Sarti Antonio arriva a pagina quarantatre in veste di ricordo di quel talpone di Rosas. In carne ed ossa poche pagine più avanti alle prese con il cellulare. Prima c’è la storia della Rocchetta Mattei, già Rocca di Bonifacio, marchese di Toscana, passata a Matilde di Canossa e poi al Comune di Bologna, fino a diventare un cimitero e rimessa solo in parte dal suddetto conte. Un posto a vocazione militare venuto in mano ai tedeschi e di seguito agli americani che porta sfiga e provoca un tipo di morte per niente naturale. Aggiungo “un furto di radium commesso dall’esercito tedesco all’Ospedale sant’Orsola nel luglio del 1944” e una scoperta interessante del fotografo “Due Scatti” che coinvolge il ricercatore universitario Rosas già citato. Siamo in  Delitti di gente qualunque di Loriano Macchiavelli, Mondadori 2009.

La domanda essenziale è che fine abbia fatto il radium rubato. Una brutta fine, invece, la fa “Due Scatti” praticamente come schiacciato da un compressore e la sua immagine speculare appiccicata al soffitto.

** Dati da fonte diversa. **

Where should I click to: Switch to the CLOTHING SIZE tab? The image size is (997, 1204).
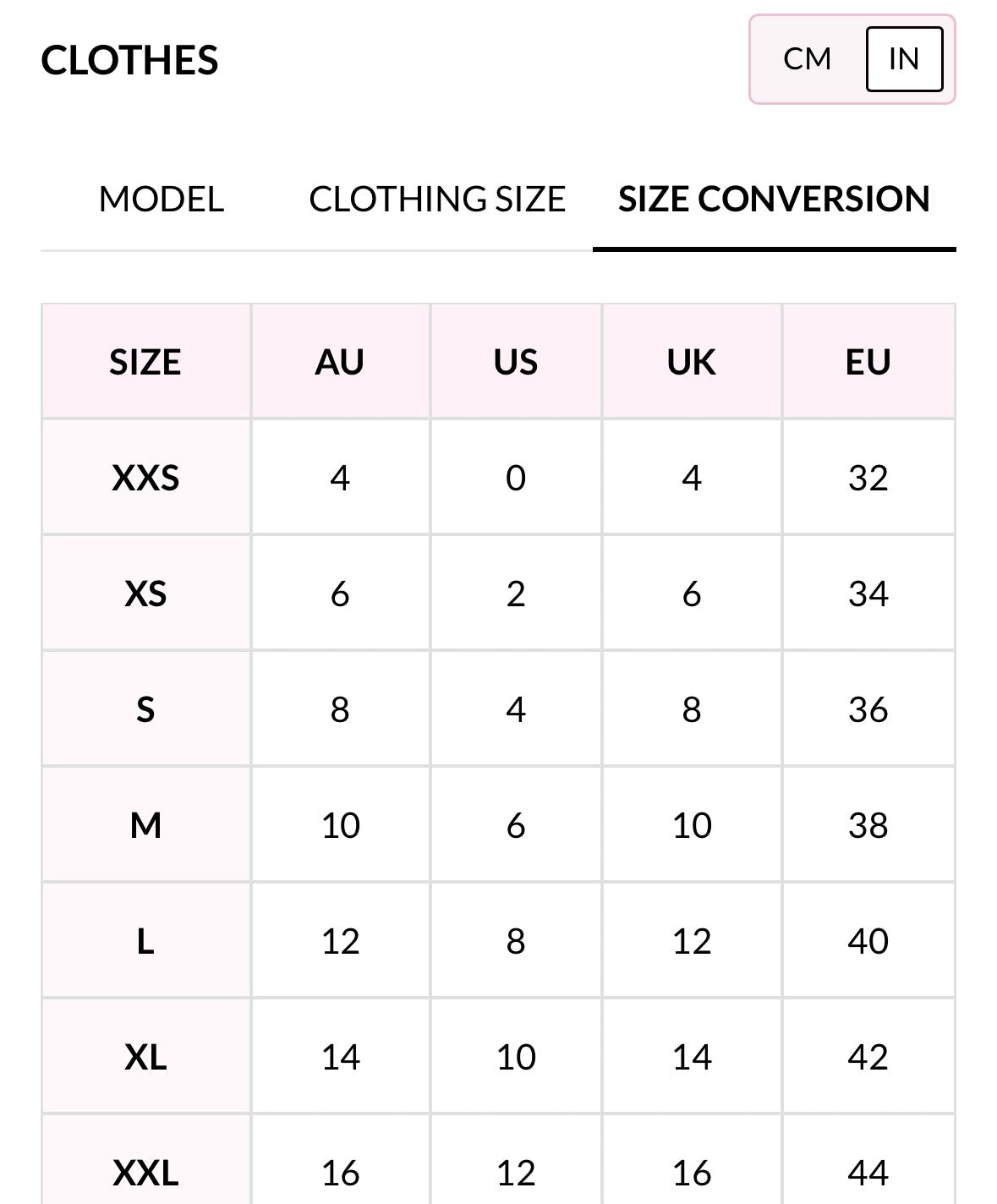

E Rosas scompare. E Sarti Antonio, sergente, deve trovarlo su perentorio comando dell’Ispettore capo Raimondi Cesare, quello del “éverocomesidice”, che è tutto un bigiù.

Intorno a Sarti, sempre alle prese con la solita colite e il solito caffè,  abbiamo Felice Cantoni che guida l’auto 28, Locasciullo che non si meraviglia più di niente e la giovane collega “Prenotato Salvatrice, di Giustiniano e Grandoli Maria, nata ventisette anni fa a Barletta, laureata in psicologia…” esperta di computer. Per trovarlo non deve fare altro che interrogare chi lo conosce: la Biondina (prostituta), il Lurido, Micron, la maga dagli occhi verdi e se non bastano questi deve pescare Settepaltò da qualche parte, nomi e soprannomi tutto un programma. A rendere più difficile l’impresa sospettato pure lui, licenziato dal servizio, riammesso e licenziato di nuovo. Come tragico contorno il problema dei baraccati, degli illegali, la miseria, il freddo, la tristezza, il ripristino della legalità in “Una città malata in un mondo malato”.

E poi via a Riola Vergato dove c’è la Rocchetta Mattei, con squarci di paesaggio e descrizioni affettuose e partecipi della vita di paese: la Trattoria del Galletto, il barbiere, il salumiere, il giornalaio (non manca neppure una partita a tressette). E nuovi incontri con Selmo e la moglie Delina, e poi Trebisonda che “legge” le tensioni emotive e Climét che parla con le piante.

E ancora cunicoli da investigare, momenti di tensione e paura, fino a ritrovare Sarti Antonio legato mani e piedi e incappucciato. Poco sesso ma buono (per lui). Ironia e sarcasmo contro le cose che non vanno, soprattutto contro i politici che non cambiano mai. L’autore che segue le vicende del Nostro con partecipata attenzione e affettuosa presa in giro (alla fine verrà reintegrato al lavoro).

Costruzione impeccabile. Documenti, ricerca storica, mistero, realtà, un pizzico di magia, suggestione e concretezza che si accavallano fra loro.  Con Climét che…(e qui mi fermo).  D’altra parte non si possono razionalizzare tutti gli avvenimenti della vita. Fortuna che a Sarti Antonio, sergente, ha lasciato una cura per la colite a base di erbe. Ma siamo sicuri che la farà?